* **Exercise details**
Retype the records exactly.

(Raw data)

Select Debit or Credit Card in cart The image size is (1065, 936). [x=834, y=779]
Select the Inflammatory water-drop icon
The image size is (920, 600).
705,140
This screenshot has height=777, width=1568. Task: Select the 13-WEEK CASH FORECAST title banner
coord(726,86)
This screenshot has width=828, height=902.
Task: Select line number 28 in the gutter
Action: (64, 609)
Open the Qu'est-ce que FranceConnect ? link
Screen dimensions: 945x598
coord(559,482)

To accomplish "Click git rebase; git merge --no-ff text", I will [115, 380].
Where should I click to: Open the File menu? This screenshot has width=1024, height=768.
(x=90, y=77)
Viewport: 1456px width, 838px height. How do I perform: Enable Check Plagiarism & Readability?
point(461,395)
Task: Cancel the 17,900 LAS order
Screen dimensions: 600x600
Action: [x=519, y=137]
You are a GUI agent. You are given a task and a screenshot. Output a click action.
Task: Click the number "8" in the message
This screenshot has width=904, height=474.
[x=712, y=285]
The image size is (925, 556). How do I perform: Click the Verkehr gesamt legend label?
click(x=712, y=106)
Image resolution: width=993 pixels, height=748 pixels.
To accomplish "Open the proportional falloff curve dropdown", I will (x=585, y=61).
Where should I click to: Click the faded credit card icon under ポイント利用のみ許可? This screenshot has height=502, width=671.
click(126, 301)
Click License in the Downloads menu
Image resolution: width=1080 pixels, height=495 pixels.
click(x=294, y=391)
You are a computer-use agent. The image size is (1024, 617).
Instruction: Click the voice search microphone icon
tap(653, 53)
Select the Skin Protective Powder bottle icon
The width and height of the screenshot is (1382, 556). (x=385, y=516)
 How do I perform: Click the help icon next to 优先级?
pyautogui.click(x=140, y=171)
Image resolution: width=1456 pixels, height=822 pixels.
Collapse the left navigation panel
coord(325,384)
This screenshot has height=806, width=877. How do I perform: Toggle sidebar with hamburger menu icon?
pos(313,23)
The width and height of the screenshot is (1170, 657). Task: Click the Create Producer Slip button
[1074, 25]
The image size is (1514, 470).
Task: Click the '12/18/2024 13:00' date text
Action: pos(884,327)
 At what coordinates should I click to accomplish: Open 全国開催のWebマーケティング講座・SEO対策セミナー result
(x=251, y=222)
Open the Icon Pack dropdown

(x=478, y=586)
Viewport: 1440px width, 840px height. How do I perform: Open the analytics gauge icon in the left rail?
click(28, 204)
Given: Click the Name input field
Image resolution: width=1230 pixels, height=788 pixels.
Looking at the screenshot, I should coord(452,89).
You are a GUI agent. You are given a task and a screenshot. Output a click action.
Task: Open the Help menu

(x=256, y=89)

(End Raw data)

* **Task response**
Select Debit or Credit Card in cart The image size is (1065, 936). [x=834, y=779]
Select the Inflammatory water-drop icon
The image size is (920, 600).
705,140
This screenshot has height=777, width=1568. Task: Select the 13-WEEK CASH FORECAST title banner
coord(726,86)
This screenshot has width=828, height=902.
Task: Select line number 28 in the gutter
Action: (64, 609)
Open the Qu'est-ce que FranceConnect ? link
Screen dimensions: 945x598
coord(559,482)

To accomplish "Click git rebase; git merge --no-ff text", I will [115, 380].
Where should I click to: Open the File menu? This screenshot has width=1024, height=768.
(x=90, y=77)
Viewport: 1456px width, 838px height. How do I perform: Enable Check Plagiarism & Readability?
point(461,395)
Task: Cancel the 17,900 LAS order
Screen dimensions: 600x600
Action: [x=519, y=137]
You are a GUI agent. You are given a task and a screenshot. Output a click action.
Task: Click the number "8" in the message
This screenshot has width=904, height=474.
[x=712, y=285]
The image size is (925, 556). How do I perform: Click the Verkehr gesamt legend label?
click(x=712, y=106)
Image resolution: width=993 pixels, height=748 pixels.
To accomplish "Open the proportional falloff curve dropdown", I will (x=585, y=61).
Where should I click to: Click the faded credit card icon under ポイント利用のみ許可? This screenshot has height=502, width=671.
click(126, 301)
Click License in the Downloads menu
Image resolution: width=1080 pixels, height=495 pixels.
click(x=294, y=391)
You are a computer-use agent. The image size is (1024, 617).
Instruction: Click the voice search microphone icon
tap(653, 53)
Select the Skin Protective Powder bottle icon
The width and height of the screenshot is (1382, 556). (x=385, y=516)
 How do I perform: Click the help icon next to 优先级?
pyautogui.click(x=140, y=171)
Image resolution: width=1456 pixels, height=822 pixels.
Collapse the left navigation panel
coord(325,384)
This screenshot has height=806, width=877. How do I perform: Toggle sidebar with hamburger menu icon?
pos(313,23)
The width and height of the screenshot is (1170, 657). Task: Click the Create Producer Slip button
[1074, 25]
The image size is (1514, 470).
Task: Click the '12/18/2024 13:00' date text
Action: pos(884,327)
 At what coordinates should I click to accomplish: Open 全国開催のWebマーケティング講座・SEO対策セミナー result
(x=251, y=222)
Open the Icon Pack dropdown

(x=478, y=586)
Viewport: 1440px width, 840px height. How do I perform: Open the analytics gauge icon in the left rail?
click(28, 204)
Given: Click the Name input field
Image resolution: width=1230 pixels, height=788 pixels.
Looking at the screenshot, I should coord(452,89).
You are a GUI agent. You are given a task and a screenshot. Output a click action.
Task: Open the Help menu

(x=256, y=89)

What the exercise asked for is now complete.